Last week, Judge Buchwald of the United States District Court for the Southern District of New York dismissed an EEOC case against the Port Authority for alleged Equal Pay Act violations related to pay disparities between male and female lawyers working at the Authority. In the decision, Judge Buchwald chided the EEOC for making cursory allegations that all of the nonsupervisory attorneys performed "equal work." The decision notes that "the jobs need not be identical, but they also may not simply be comparable." The EEOC's pleadings failed to adequately plead that all of the lawyers at the Authority, at varying levels of skill and experience, had jobs which were "substantially equal in skill, effort and responsibility," a requirement for a claim under the Equal Pay Act.

This case is a good example of the difficulties in bringing a claim under the Equal Pay Act, unless the comparators are in lockstep positions with the exact same responsibilities and duties.
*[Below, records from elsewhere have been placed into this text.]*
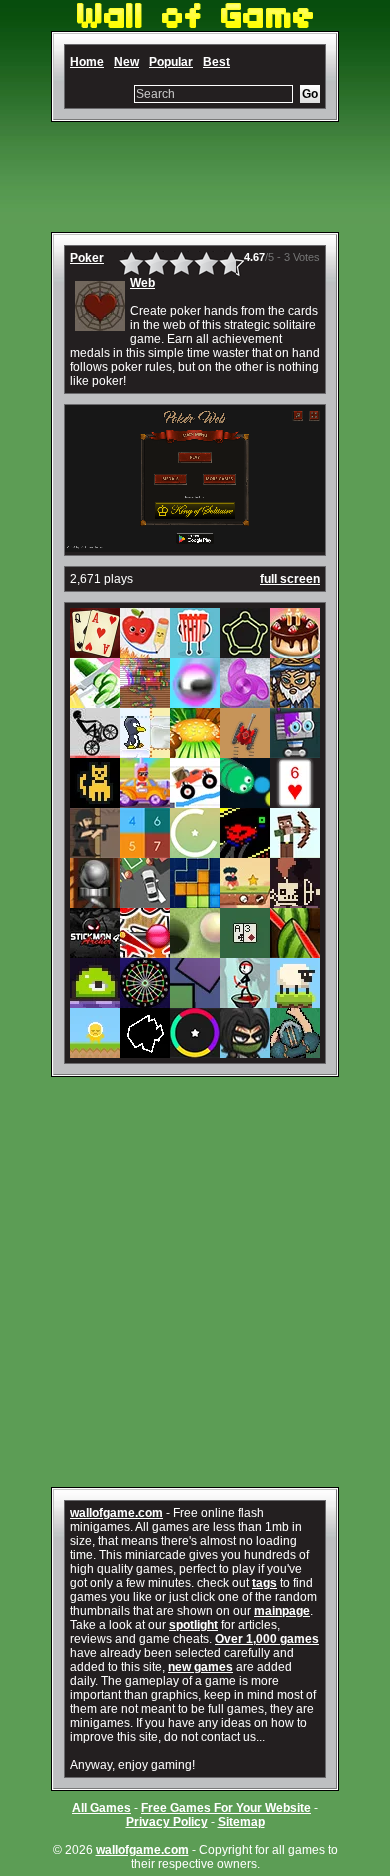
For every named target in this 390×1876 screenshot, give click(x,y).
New (126, 62)
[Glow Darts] (145, 1001)
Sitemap (241, 1822)
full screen (290, 579)
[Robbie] (295, 751)
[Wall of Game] (195, 24)
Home (87, 62)
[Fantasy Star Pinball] (195, 701)
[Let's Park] (145, 901)
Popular (171, 62)
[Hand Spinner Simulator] (245, 701)
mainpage (282, 1611)
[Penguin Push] (145, 751)
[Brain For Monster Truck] (195, 801)
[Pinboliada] (145, 951)
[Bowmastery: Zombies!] (295, 851)
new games (200, 1667)
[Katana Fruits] (295, 951)
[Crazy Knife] (95, 701)
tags (264, 1583)
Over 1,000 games (267, 1639)
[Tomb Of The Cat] (95, 801)
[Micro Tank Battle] (245, 751)
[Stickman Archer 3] (245, 1001)
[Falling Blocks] (195, 901)
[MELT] (295, 901)
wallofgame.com (116, 1513)
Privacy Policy (167, 1822)
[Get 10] (145, 851)
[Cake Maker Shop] (295, 651)
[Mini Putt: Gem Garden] (195, 951)
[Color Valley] (195, 1051)
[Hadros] (245, 651)
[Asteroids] (145, 1051)
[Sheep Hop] (295, 1001)
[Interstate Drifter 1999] (245, 851)
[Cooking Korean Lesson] (195, 751)
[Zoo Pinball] (95, 901)
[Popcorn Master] (195, 651)
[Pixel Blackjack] (245, 951)
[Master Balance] (195, 1001)
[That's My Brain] (295, 1051)
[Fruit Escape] (145, 651)
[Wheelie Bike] (95, 751)
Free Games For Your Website (226, 1808)
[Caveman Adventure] (245, 901)
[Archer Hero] (245, 1051)
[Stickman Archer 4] (95, 951)
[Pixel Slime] (95, 1001)
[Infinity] (195, 851)
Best (216, 62)
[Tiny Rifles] (95, 851)
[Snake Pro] (245, 801)
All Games (101, 1808)
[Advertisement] (195, 177)
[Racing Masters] (145, 801)
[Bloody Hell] (145, 701)
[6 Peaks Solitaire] (295, 801)
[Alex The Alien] (95, 1051)
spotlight (193, 1625)
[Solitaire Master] (95, 651)
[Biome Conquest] (295, 701)
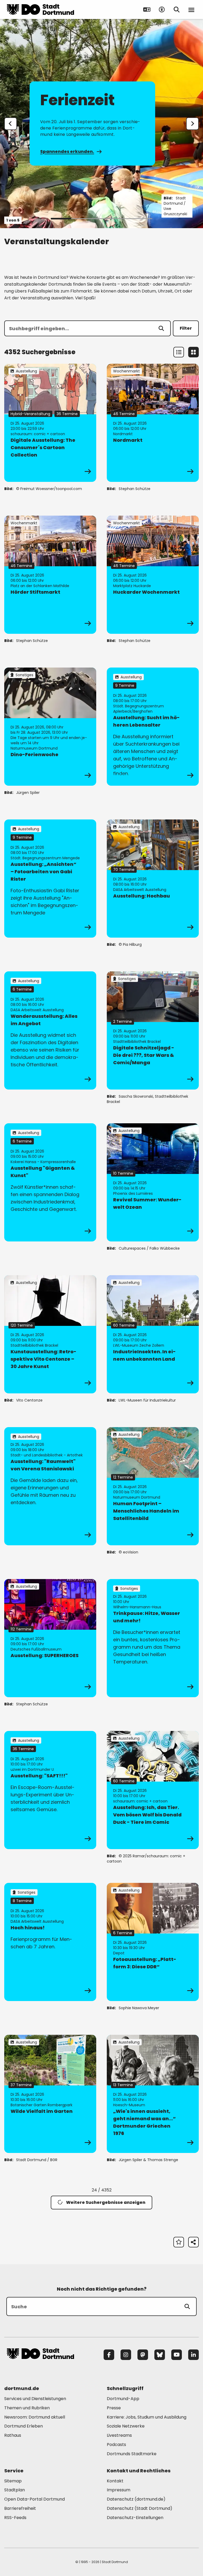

Here, the EEOC argued that lawyers all must pass the bar exam, and perform roughly the same duties, hence are equal. Not surprisingly, the court easily rejected such an elementary analysis, which would be laughable to anyone who has ever practiced law in a corporate law department or firm. The court concluded: "It strains credulity to argue that the Port Authority, which does not set wages based on a lockstep scale, does not factor into its pay decisions the kind and quality of work its attorneys perform."

It is good to see a common sense decision in what was clearly a reach by the EEOC. That said, one takeaway from this case is that the EEOC may not look very hard into distinguishing skill sets and experience within job classifications in analyzing equal pay cases. To avoid litigation altogether, employers may want to consider relying on different titles or levels (such as "senior " or "lead") to justify significant disparities in pay between workers performing similar work.